May 22 2021

Introduction to The P3 Optimization Framework


Welcome to this lesson on the P3 Optimization Framework 💖.

Before we get into the abstract world of theory and bla, bla, bla, let’s start with one simple question:

Why do we need high-performing projects nowadays? The simple reason is:

Users demand more & more performance (oh, and your boss too).

Just look anywhere on the Internet, you’ll see a trend with increasing frame-rate and display frequency requirements:

  • Monitors popping up with 240Hz
  • Mobile phones spawning with 120Hz
  • Quest 2 now supporting 120Hz

So players expect higher frame-rates from your project. It’s only natural.

The problem with this is that rendering at 60 FPS is already hard.

And if 60 is hard, well, achieving 120 FPS is hell.

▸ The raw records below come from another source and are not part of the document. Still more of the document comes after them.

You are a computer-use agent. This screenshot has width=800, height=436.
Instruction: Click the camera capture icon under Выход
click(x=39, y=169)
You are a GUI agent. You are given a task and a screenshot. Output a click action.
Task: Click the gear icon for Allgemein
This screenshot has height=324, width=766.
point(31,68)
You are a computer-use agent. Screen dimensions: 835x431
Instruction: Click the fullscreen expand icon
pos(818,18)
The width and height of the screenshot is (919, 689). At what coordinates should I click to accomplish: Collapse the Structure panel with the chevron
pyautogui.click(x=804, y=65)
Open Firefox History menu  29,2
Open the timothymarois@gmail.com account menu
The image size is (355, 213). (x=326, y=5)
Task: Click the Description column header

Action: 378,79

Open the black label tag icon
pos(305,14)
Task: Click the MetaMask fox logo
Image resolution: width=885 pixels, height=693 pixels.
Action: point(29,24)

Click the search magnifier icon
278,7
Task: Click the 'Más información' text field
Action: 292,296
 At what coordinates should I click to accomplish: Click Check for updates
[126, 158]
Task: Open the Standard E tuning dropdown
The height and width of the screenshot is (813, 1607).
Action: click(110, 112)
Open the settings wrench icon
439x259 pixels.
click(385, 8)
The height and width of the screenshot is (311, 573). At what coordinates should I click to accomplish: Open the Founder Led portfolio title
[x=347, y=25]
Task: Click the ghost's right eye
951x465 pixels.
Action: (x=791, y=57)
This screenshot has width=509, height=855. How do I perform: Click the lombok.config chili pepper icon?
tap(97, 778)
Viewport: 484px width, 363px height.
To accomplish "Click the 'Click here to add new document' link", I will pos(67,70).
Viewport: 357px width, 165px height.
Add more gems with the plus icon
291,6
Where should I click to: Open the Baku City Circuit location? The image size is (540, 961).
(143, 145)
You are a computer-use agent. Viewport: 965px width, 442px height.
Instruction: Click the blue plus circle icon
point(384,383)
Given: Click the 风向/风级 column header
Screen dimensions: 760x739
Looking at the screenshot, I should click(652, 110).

You only have 8ms to reach 120 FPS.

And if we are talking about 240 FPS: that is pure sweat, blood and tears.

But back to 120Hz: if you think 8ms is a lot of time, think twice.

Let’s assume that you are just drawing a cube. That can very well take 2ms of your CPU time due to a baseline cost. That leaves you with just 6ms.

And guess what?

Unity steals even more of that time to do physics processing, animation, UI, etc..

So suddenly rendering your project within 8ms becomes… let’s say, challenging.

OK, so what can we do about this?

Why Do You Need a Unity Optimization Framework?

Well, performance optimization becomes exponentially painful when you go above 30 FPS. Especially if you are not experienced in optimization.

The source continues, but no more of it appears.